Bewerten Sie jeden Prozess auf einer Skala von 1 bis 5 nach folgenden Kriterien:

  • Prozesskomplexität (1-5): Je einfacher und regelbasierter ein Prozess ist, desto schneller lässt er sich automatisieren. Standardisierte Abläufe wie Rückstellungen oder Lohnabrechnungen folgen klaren Logiken, bei denen KI Fehler minimiert und manuelle Eingriffe drastisch reduziert.
  • Vorhersagbarkeit (1-5): Ideale KI-Kandidaten sind Aufgaben, die jedes Mal denselben Schritten folgen (z. B. die Rechnungserstellung). Hohe Standardisierung bedeutet hohe Erfolgschancen bei der Automatisierung.
  • Transaktionsvolumen (1-5): Konzentrieren Sie sich auf "High-Volume"-Aufgaben. Die Automatisierung eines Prozesses, der 5.000 Mal pro Monat durchlaufen wird, liefert einen deutlich höheren ROI als ein Nischenprozess, der nur fünfmal anfällt.
  • Datenverfügbarkeit & -qualität (1-5): KI benötigt saubere, strukturierte Daten. Wenn Ihre Datenbasis unvollständig oder unstrukturiert ist, sinkt die Genauigkeit der KI-Ergebnisse.
  • Fehlertoleranz & Ausnahmenrate (1-5): Prozesse mit wenigen Sonderfällen eignen sich am besten. Häufige manuelle Ausnahmen mindern die Effizienz der Automatisierung und erfordern weiterhin menschliche Kontrolle.

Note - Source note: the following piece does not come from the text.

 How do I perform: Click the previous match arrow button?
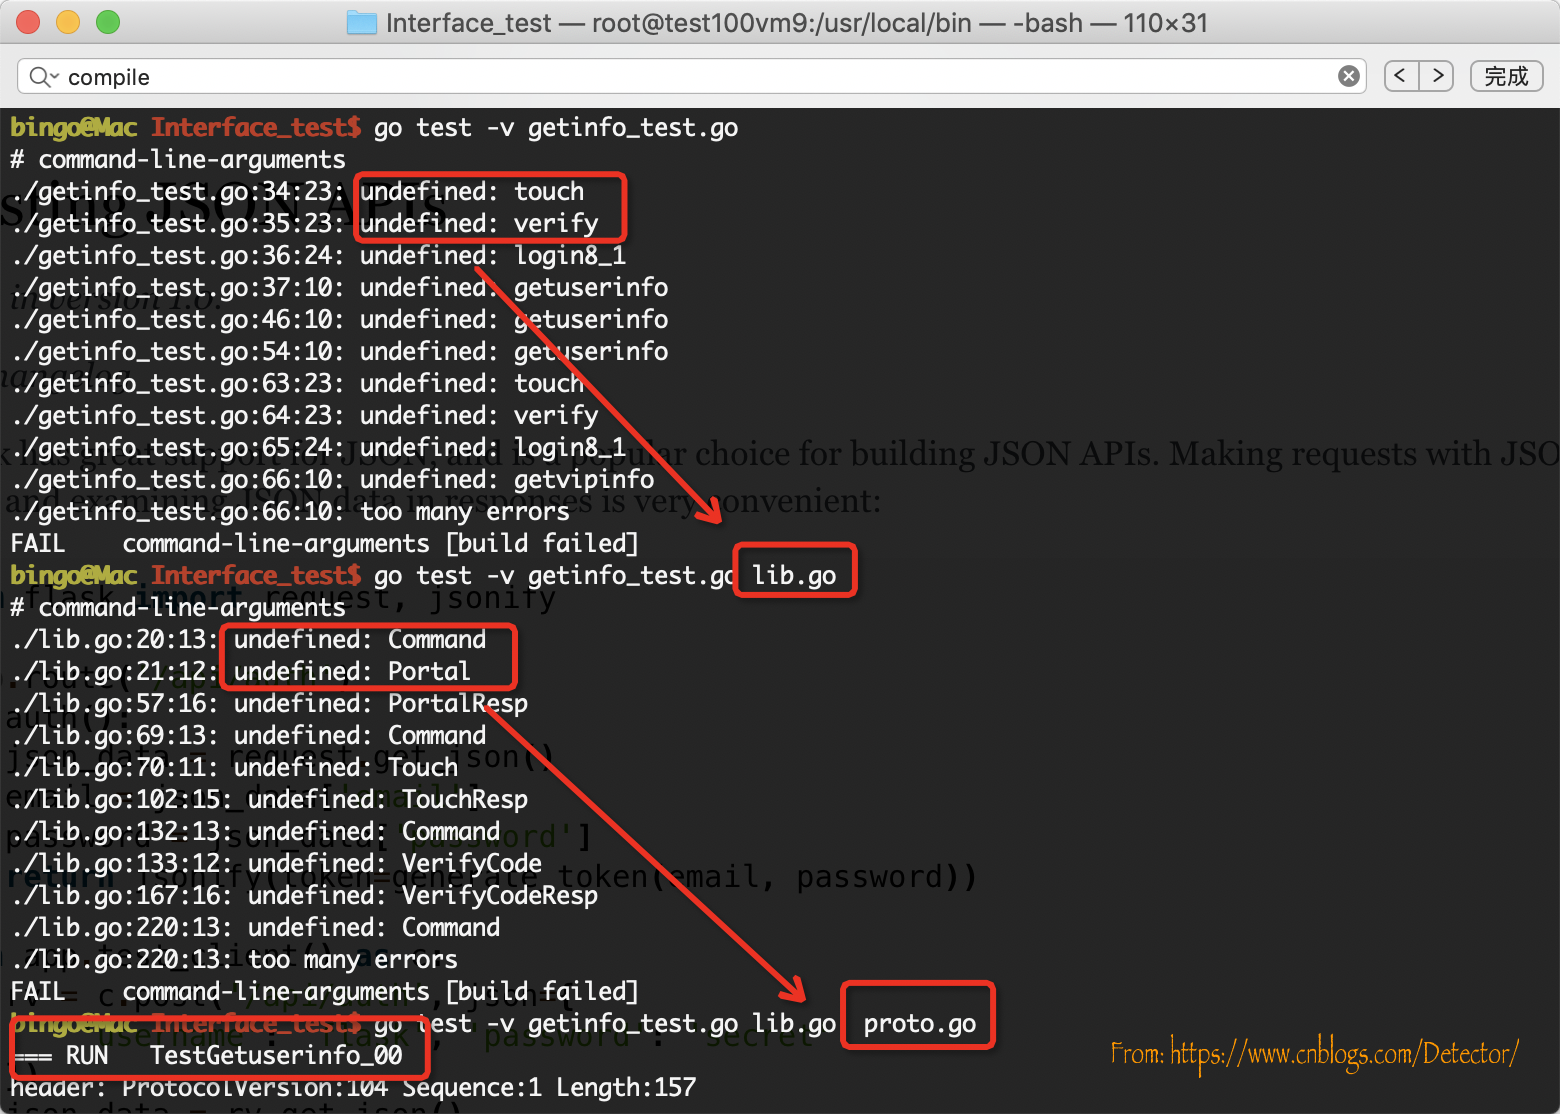point(1400,76)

Ihr Ergebnis: Addieren Sie die Punkte. Je höher die Gesamtpunktzahl, desto besser ist der Prozess für eine KI-Lösung geeignet, um Zeit zu sparen und Ihre Workflows nachhaltig zu optimieren.

Fazit: Ihre Roadmap zur automatisierten Buchhaltung

Der Übergang von chaotischen, undokumentierten Abläufen hin zu einer KI-gesteuerten Finanzfunktion ist kein Sprint, sondern eine strategische Reise. Alles beginnt mit der Prozesslandkarte. Sie schafft die nötige Transparenz, um strategische Entscheidungen zu treffen, statt sich auf bloße Vermutungen zu verlassen.

Indem Sie Ihre Workflows visualisieren, die richtigen Kandidaten identifizieren und nach Wirkung sowie Machbarkeit priorisieren, erstellen Sie eine belastbare Roadmap. Starten Sie mit „Quick Wins“ – kleinen, überschaubaren Erfolgen, die das Vertrauen im Team stärken und einen klaren ROI nachweisen. So sichern Sie den Erfolg Ihrer KI-Investition und entwickeln Ihre Buchhaltung zu einem hocheffizienten, strategischen Business-Partner.